Job: Please rewrite every line of the records below, requests included, rescaling each coordinate in the answers by a factor of 1.7. Round to whole numbers with halves going up, and leave all other text unchanged.

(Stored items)
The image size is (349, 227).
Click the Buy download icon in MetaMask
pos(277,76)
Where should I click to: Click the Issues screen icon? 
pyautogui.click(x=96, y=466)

Output for this task:
The image size is (349, 227).
Click the Buy download icon in MetaMask
pos(471,129)
Where should I click to: Click the Issues screen icon? 
pyautogui.click(x=163, y=792)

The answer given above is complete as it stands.